This year, my New Year’s “Revelations” are based on some of the witticisms and words of wisdom that my mother and father imparted to me.
When I was young, I used to roll my eyes and shake my head at them – not really heeding their words.
Or so I thought.
They’ve since passed, and not a day goes by that I don’t miss them.
Most importantly, their words – often colourful and humorous, but always spot-on – resonate deeply with me today.
I now share them with you.
My mother used to say:
“I may be small, but I’m strong.”
My mother was 4’11” tall. She was “petite” but fierce. Her hands, though small, were strong. As wayward children, we knew her vice grip well. She could beat a 6′ tall burly man in an arm wrestling match. But her eyes, oh those eyes. When she was angry, her eyes were like steel and ice. And if that gaze was directed at one of us, we knew we were in deep trouble. She didn’t have to utter a word. Just one look.
Throughout her life, she suffered a series of debilitating illnesses – from brain clots, osteoporosis, and heart problems to multiple cancers. She was always in pain, but rarely showed it. She whistled through it. She laughed at it. She refused to succumb to it. She despised weakness and was damned if she was going to let anyone see her vulnerable.

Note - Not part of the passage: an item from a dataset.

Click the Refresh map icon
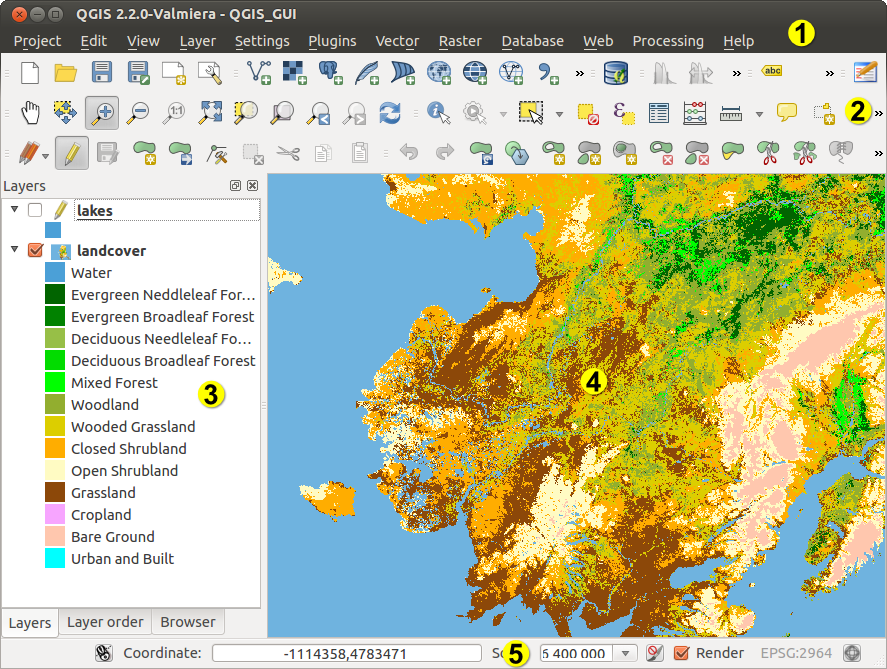 [390, 113]
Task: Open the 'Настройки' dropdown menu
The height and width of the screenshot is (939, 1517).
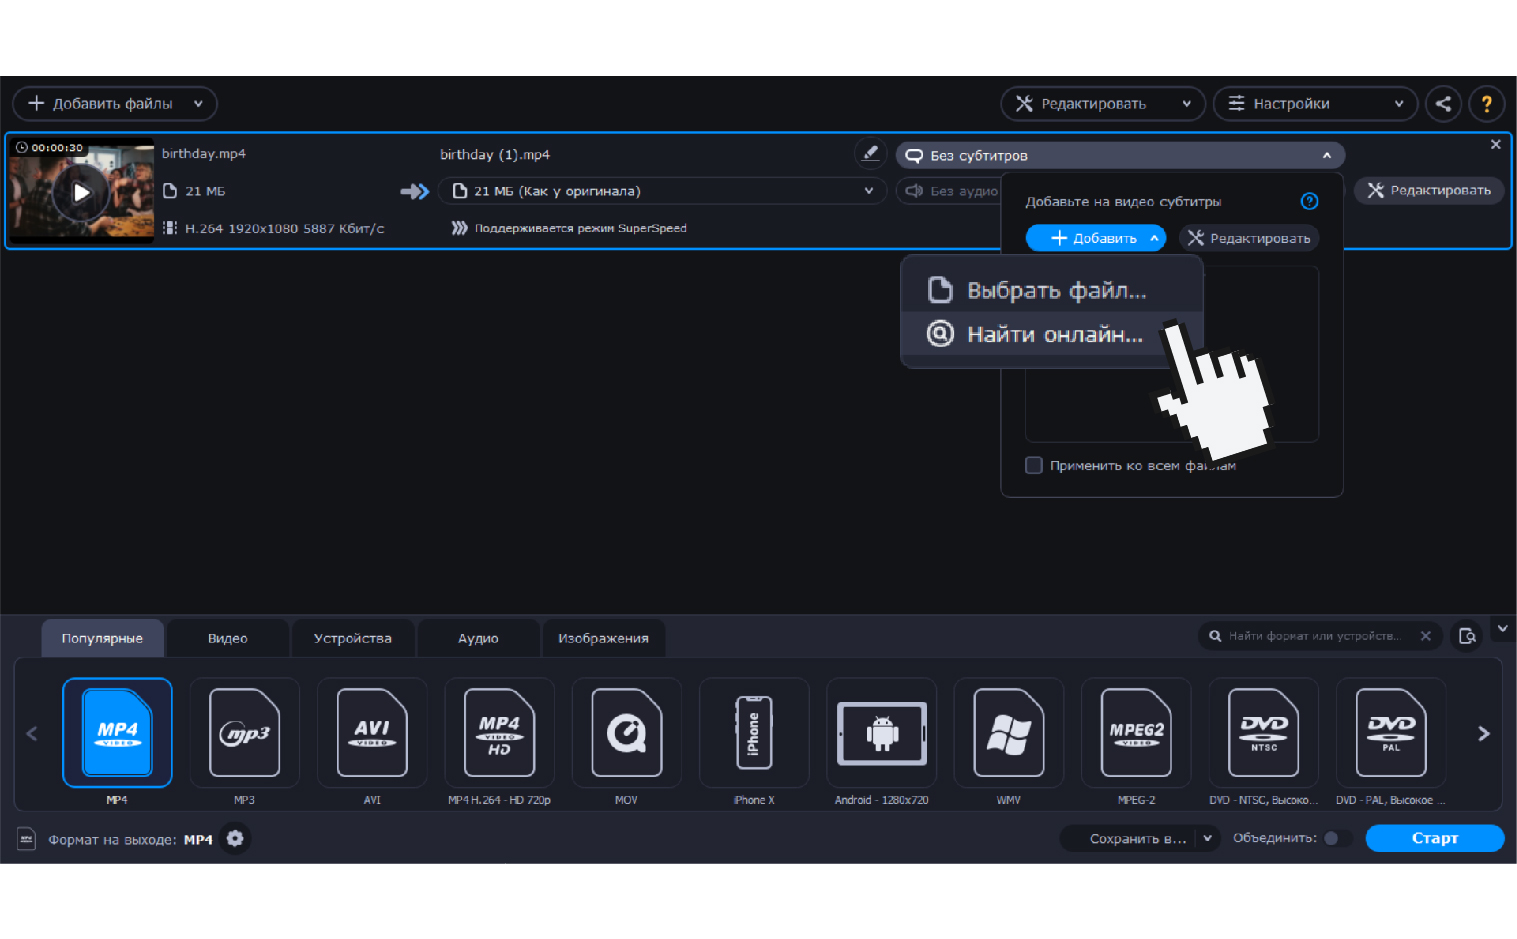Action: click(1314, 104)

When she experienced a life challenge – physical, emotional, family related or economic – she bore it defiantly… almost like daring it to bring her down. Except that it never did.

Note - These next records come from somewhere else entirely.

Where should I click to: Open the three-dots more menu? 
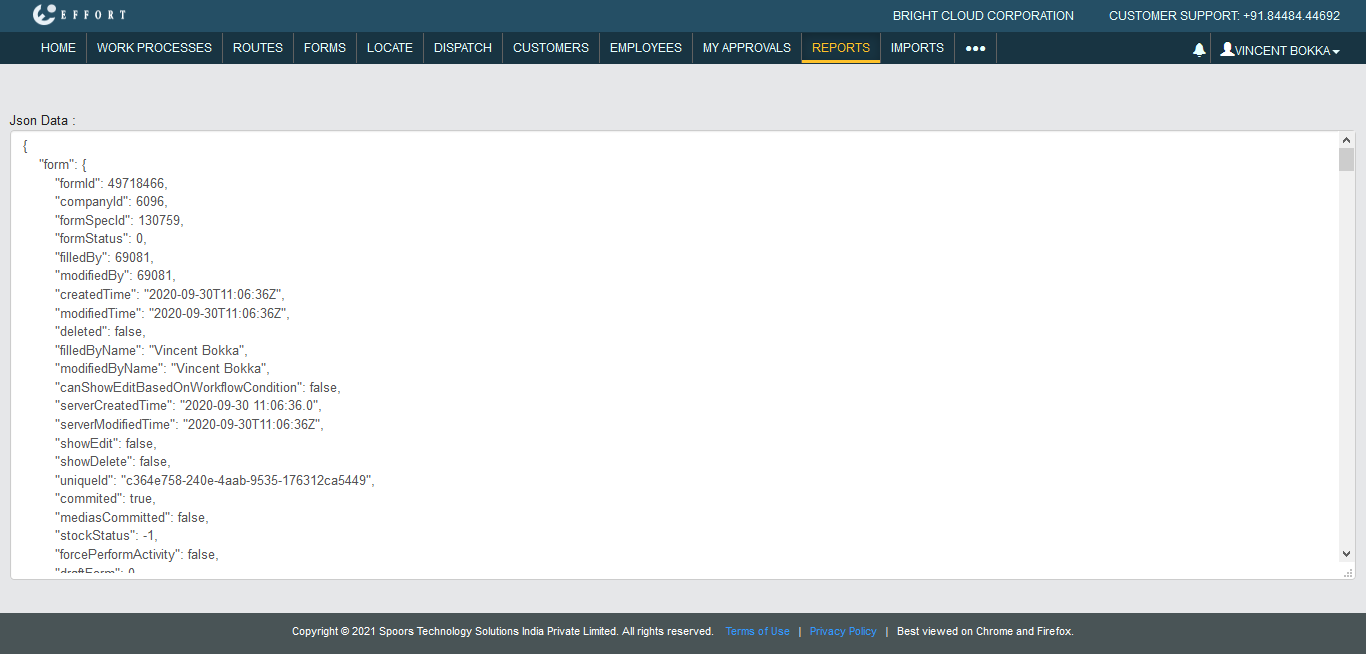tap(975, 48)
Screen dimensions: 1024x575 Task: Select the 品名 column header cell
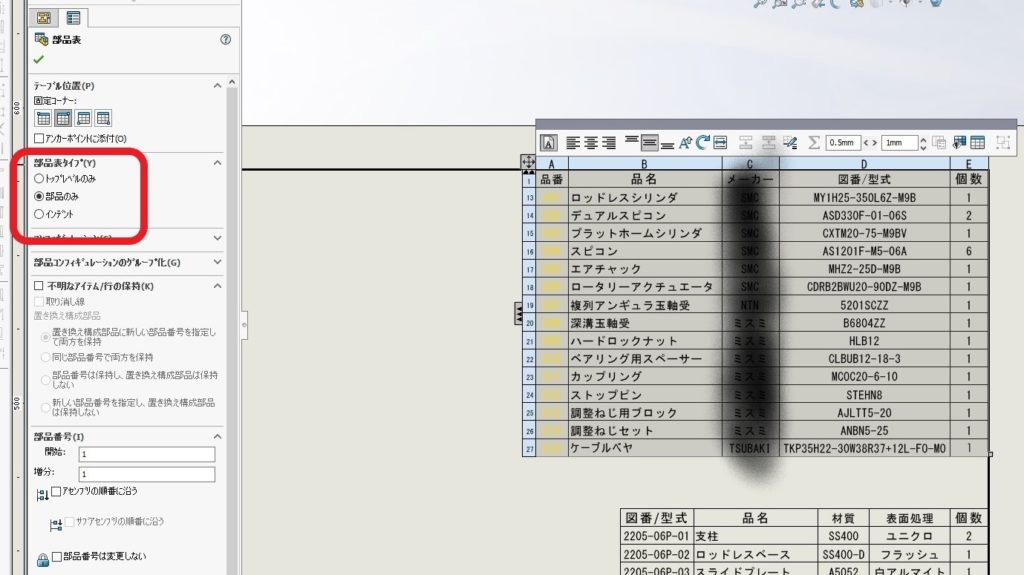tap(644, 180)
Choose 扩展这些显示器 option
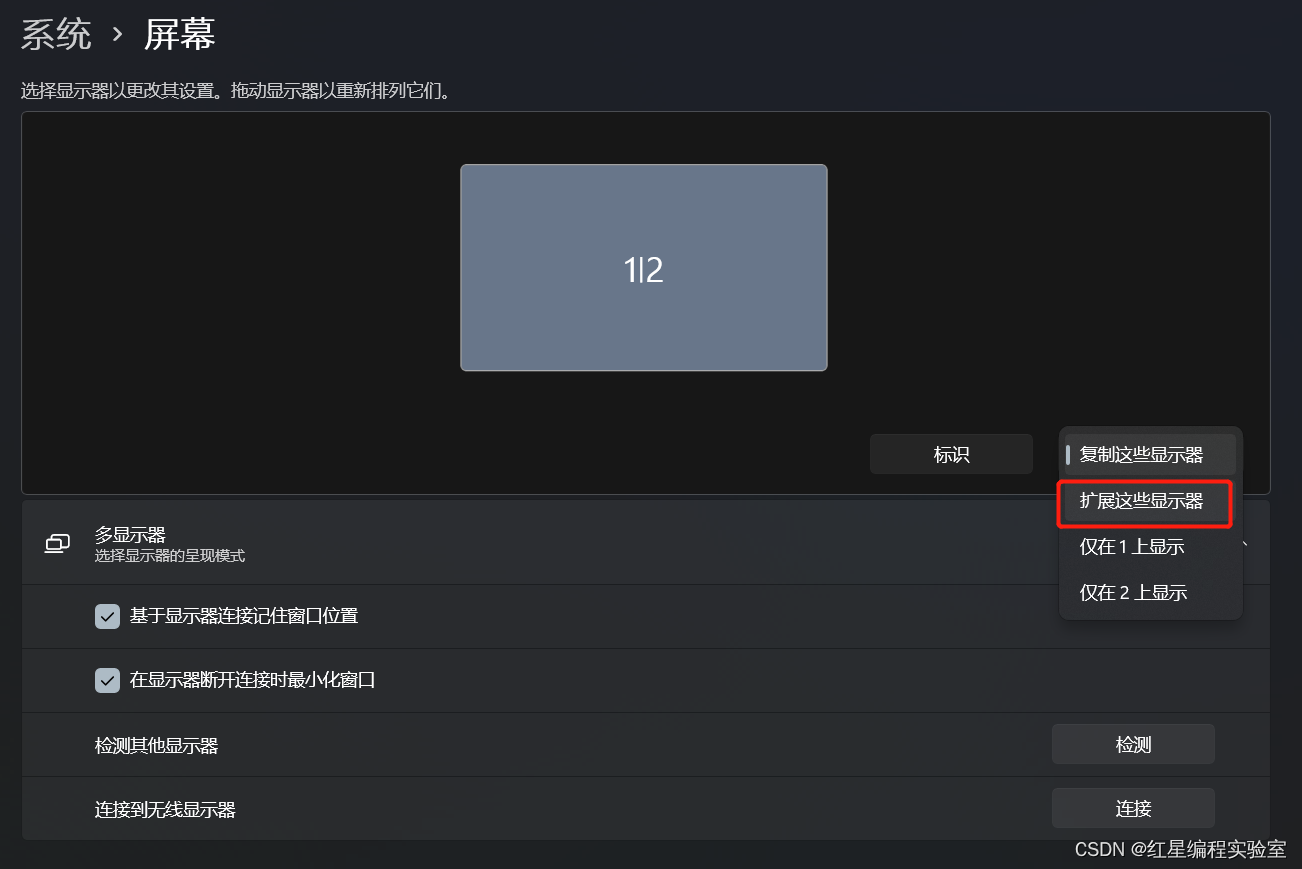Screen dimensions: 1302x869 point(1145,501)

Even at the very end of her life, with cancer festering rapidly throughout her small body, she looked at me – smiling and loving eyes penetrating my soul – and she said “My darling girl, don’t cry for me. I’ll be fine.” She was 79. I was 45. I was not fine. I was losing the most precious person in my life.

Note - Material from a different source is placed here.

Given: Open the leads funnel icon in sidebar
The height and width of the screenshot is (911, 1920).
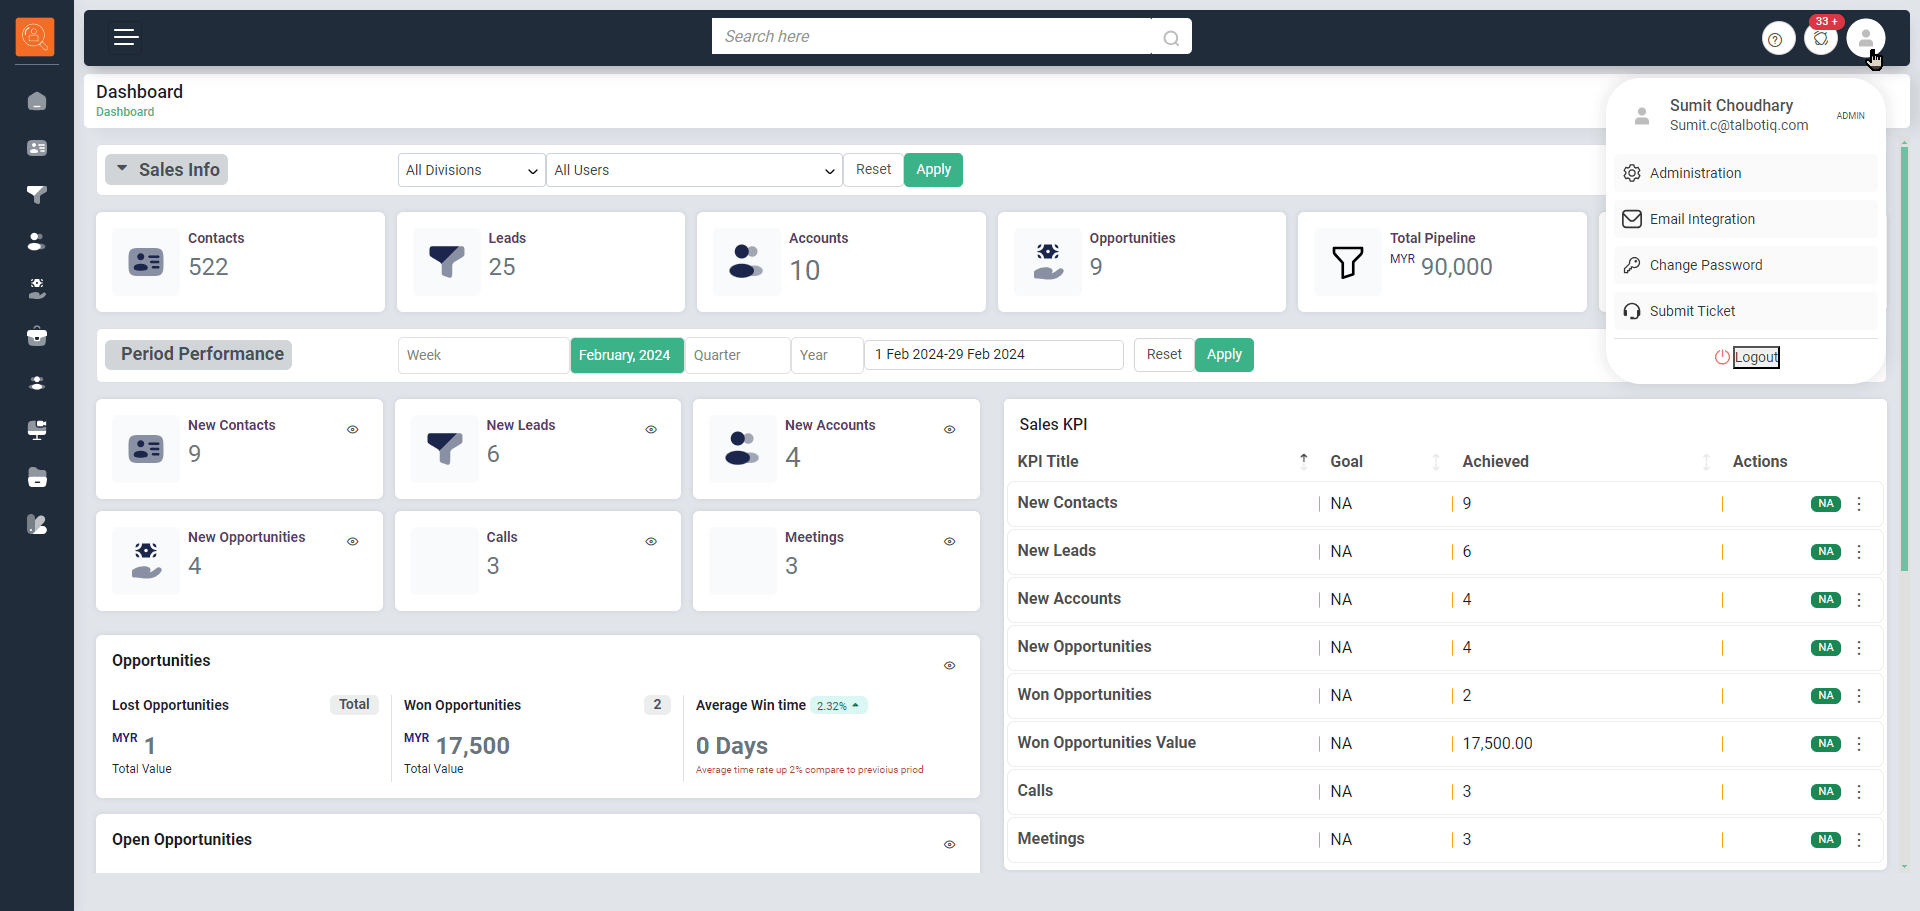Looking at the screenshot, I should tap(37, 195).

In the years since, I’ve experienced some interesting life challenges. Friends and family have expressed their amazement at how stoically I’ve handled myself, how strong and resilient I am.
I’ve had a good teacher.
“The strength of a woman is not measured by the impact that all her hardships in life have had on her; but the strength of a woman is measured by the extent of her refusal to allow those hardships to dictate her and who she becomes.”